Re: Q: select_fallback_rq() && cpuset_lock()

All of lore.kernel.org
 help / color / mirror / Atom feed

From: Oleg Nesterov <oleg@redhat.com>
To: Peter Zijlstra <peterz@infradead.org>
Cc: Ingo Molnar <mingo@elte.hu>, Lai Jiangshan <laijs@cn.fujitsu.com>,
	Tejun Heo <tj@kernel.org>,
	linux-kernel@vger.kernel.org
Subject: Re: Q: select_fallback_rq() && cpuset_lock()
Date: Thu, 11 Mar 2010 15:52:48 +0100	[thread overview]
Message-ID: <20100311145248.GA12907@redhat.com> (raw)
In-Reply-To: <20100310183259.GA23648@redhat.com>

On 03/10, Oleg Nesterov wrote:
>
> On 03/10, Peter Zijlstra wrote:
> >
> > Right, so if you refresh these patches, I'll feed them to mingo and they
> > should eventually end up in -linus, how's that? :-)
>
> Great. Will redo/resend tomorrow ;)

That was a great plan, but it doesn't work.

With the recent changes we have even more problems with
cpuset_cpus_allowed_locked(). Not only it misses cpuset_lock() (which
doesn't work anyway and must die imho), it is very wrong to even call
this function from try_to_wakeup() - this can deadlock.

Because task_cs() is protected by task_lock() which is not irq-safe,
and cpuset_cpus_allowed_locked() takes this lock.

We need more changes in cpuset.c. Btw, select_fallback_rq() takes
rcu_read_lock around cpuset_cpus_allowed_locked(). Why? I must have
missed something, but afaics this buys nothing.

>From the previous email:

	On 03/10, Peter Zijlstra wrote:
	>
	> On Wed, 2010-03-10 at 18:30 +0100, Oleg Nesterov wrote:
	> > On 03/10, Peter Zijlstra wrote:
	> > >
	> > > I guess the quick fix is to really bail and always use cpu_online_mask
	> > > in select_fallback_rq().
	> >
	> > Yes, but this breaks cpusets.
	>
	> Arguably, so, but you can also argue that binding a task to a cpu and
	> then unplugging that cpu without first fixing up the affinity is a 'you
	> get to keep both pieces' situation.

Well yes, but still it was supposed the kernel should handle this case
correctly, the task shouldn't escape its cpuset.
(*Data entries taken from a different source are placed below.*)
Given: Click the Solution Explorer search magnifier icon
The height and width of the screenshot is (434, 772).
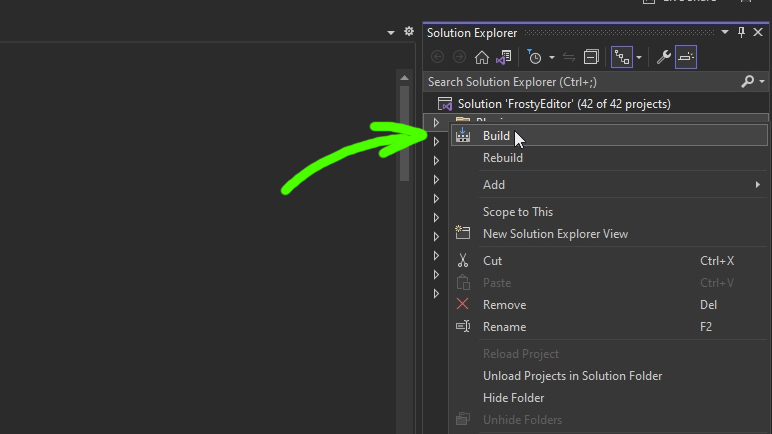Looking at the screenshot, I should [x=747, y=81].
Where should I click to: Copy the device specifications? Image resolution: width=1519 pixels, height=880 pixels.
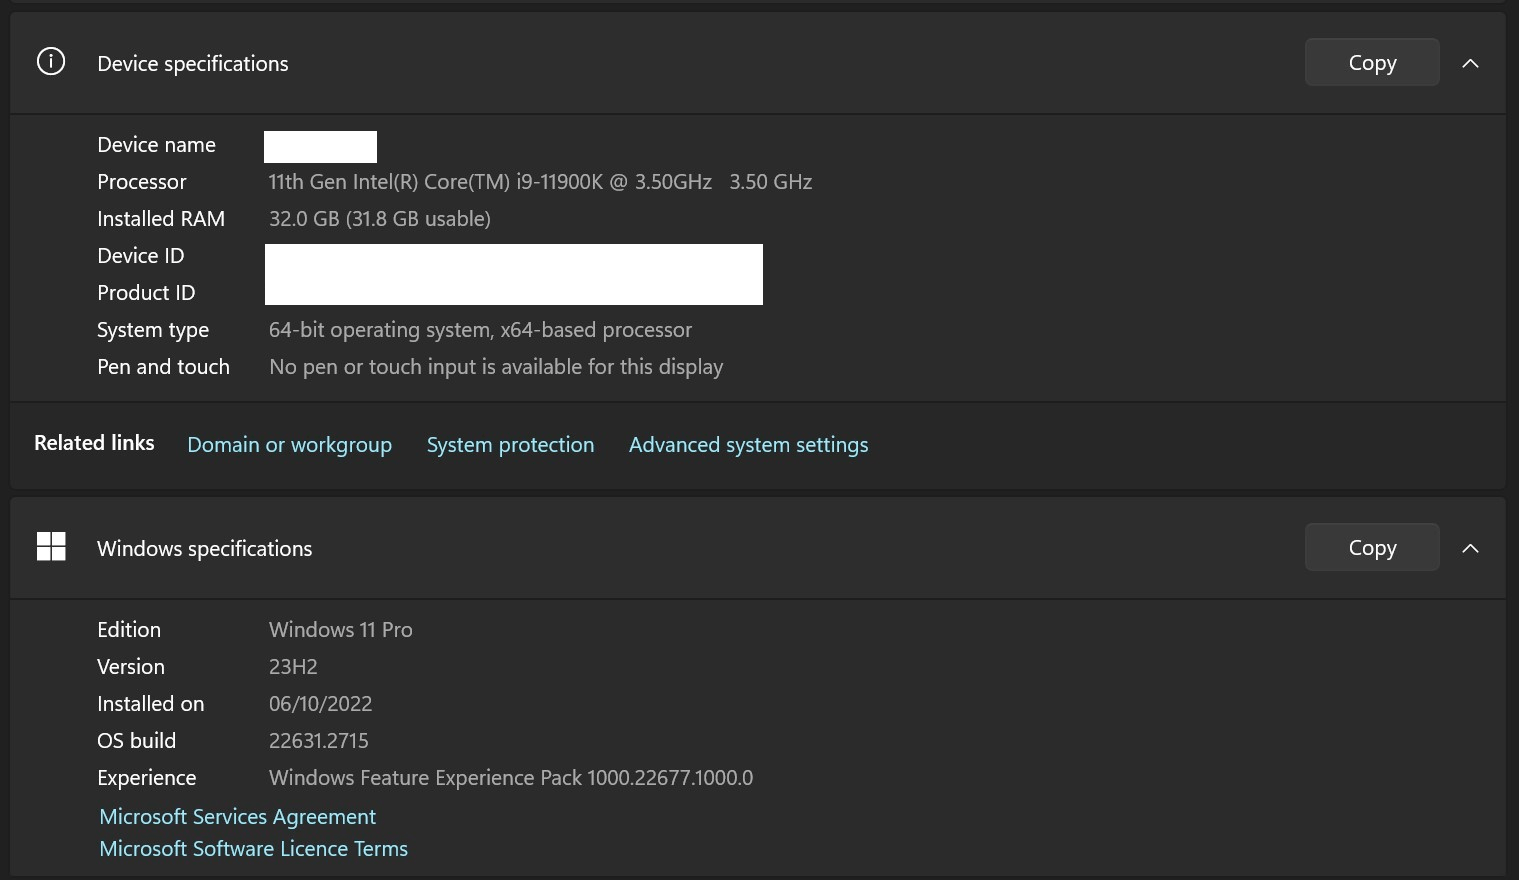pos(1371,62)
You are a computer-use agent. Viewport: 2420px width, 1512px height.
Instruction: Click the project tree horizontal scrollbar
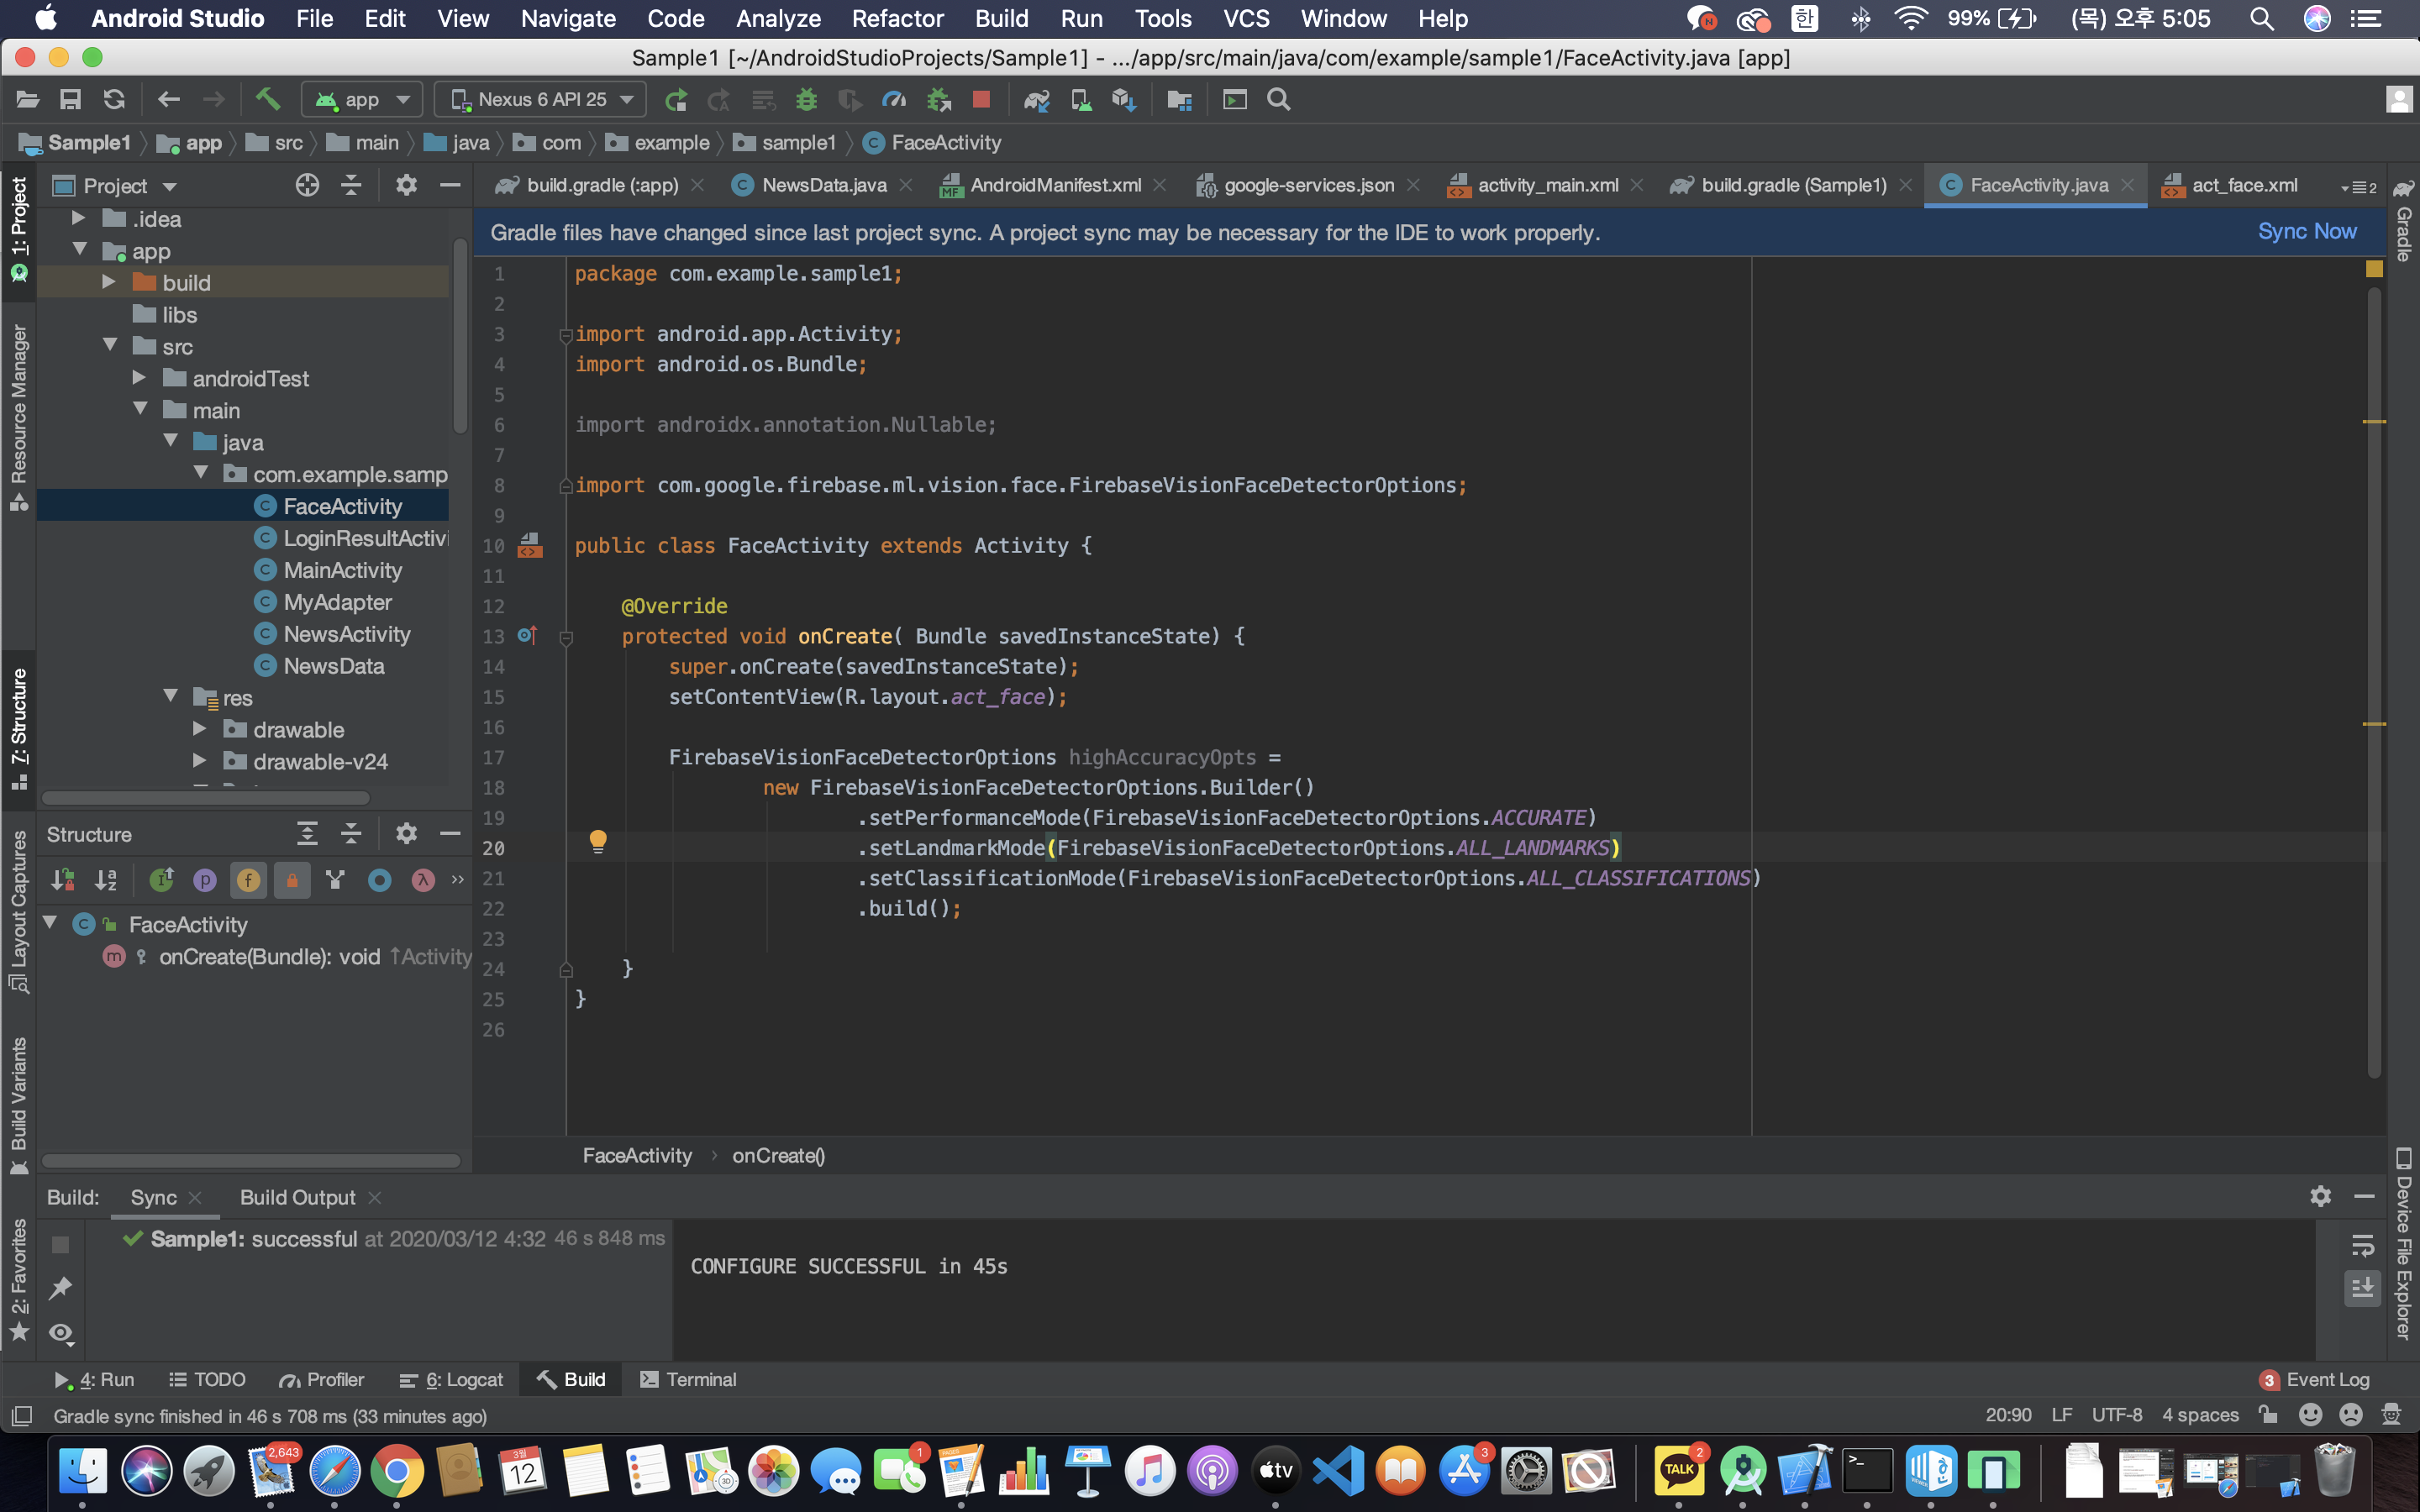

However, currently I don't see another option. I think we should fix the
possible deadlocks and kill cpuset_lock/cpuset_cpus_allowed_locked first,
then try to fix cpusets.

See the trivial (uncompiled) patch below. It just states a fact
cpuset_cpus_allowed() logic is broken.

How can we fix this later? Perhaps we can change
cpuset_track_online_cpus(CPU_DEAD) to scan all affected cpusets and
fixup the tasks with the wrong ->cpus_allowed == cpu_possible_mask.

At first glance this should work in try_to_wake_up(p) case, we can't
race with cpuset_change_cpumask()/etc because of TASK_WAKING logic.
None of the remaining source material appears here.